Narodowe Centrum Nauki

piątek, 13 lutego 2015

Studenci zauważają, że 100 dyplomów na jednego profesora to żałosne udawanie opieki merytorycznej, a środowisko broni własnych interesów zasłaniając się autonomią

Mateusz Mrozek, przewodniczący Parlamentu Studentów Rzeczpospolitej Polskiej proponuje, by w ustawę o szkolnictwie wyższym wpisać maksymalną liczbę dyplomantów przypadających na jednego promotora, np. 20 studentów, co z pewnością ukróciłoby patologię.

Uczelnie jednak uważają, że profesor musi zarobić. Na udawaniu?

Według NIK uczelnie autonomicznie ustalają, jak wynagradzać pracowników za opiekę nad dyplomantami. Najczęściej dopisują im do pensum dodatkowe godziny dydaktyczne. W dobie niżu demograficznego to jeden ze sposobów na łatanie pensji wykładowców.
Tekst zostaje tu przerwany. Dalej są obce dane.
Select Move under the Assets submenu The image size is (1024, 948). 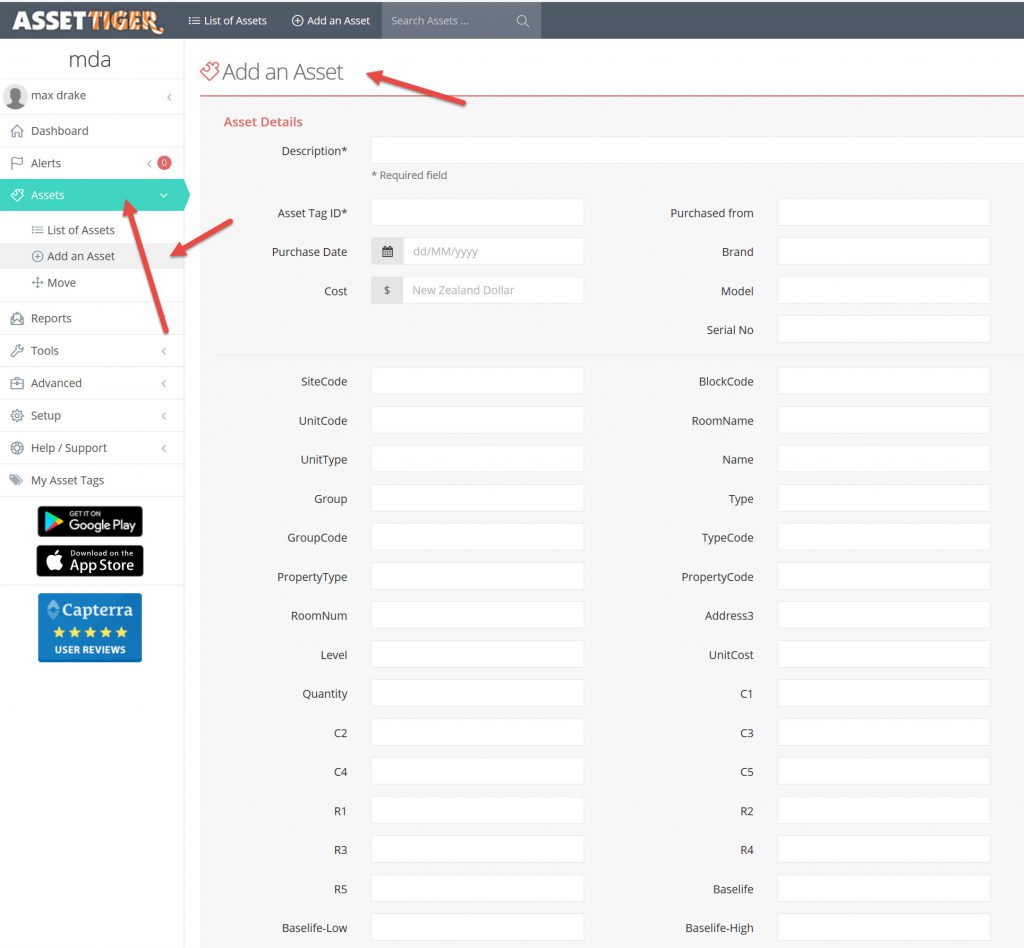point(61,283)
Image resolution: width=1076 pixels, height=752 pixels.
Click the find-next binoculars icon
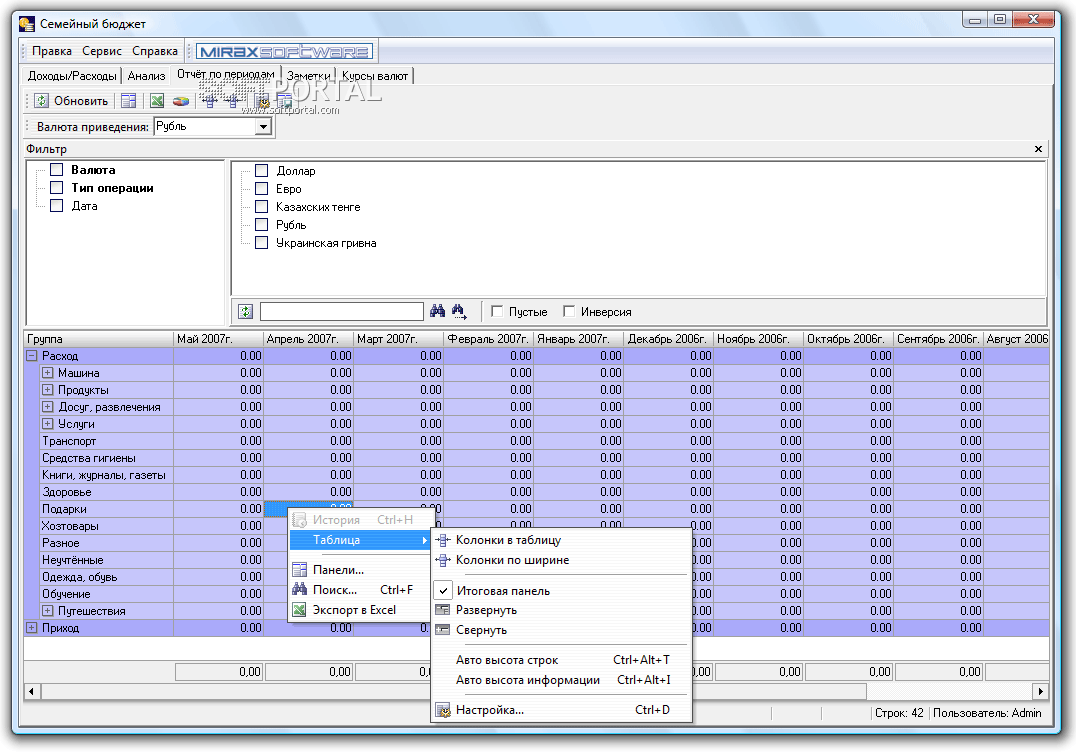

Prof. Marek Rocki, szef Polskiej Komisji Akredytacyjnej, która sprawdza jakość nauczania na uczelniach, nie ma wątpliwości, że są powody do obaw. Jeszcze gorzej jest na uczelniach niepublicznych. - Tam spada liczba studentów, więc maleje kadra. A prace trzeba przeczytać - mówi. Ale jest przeciwnikiem

Prof. Włodzisław Duch , wiceminister nauki, mówił w ub. tygodniu w Sejmie, że ustalanie limitów naruszyłoby autonomię uczelni:...Wprowadzenie takiego zapisu byłoby bardzo trudne i budziło powszechny sprzeciw środowiska. Pojawiłyby się spory, czemu w naszej dziedzinie jest pięć, a w waszej 20 osób...

 Żałośni utytułowani decydenci, patologiczne instytucje szkolnictwa wyższego i nauki nie zauważają ani spadku demograficznego ani drastycznego poziomu kształcenia, ani emigracji z Polski ludzi wykształconych. Byle kilka tysięcy więcej do wakacji!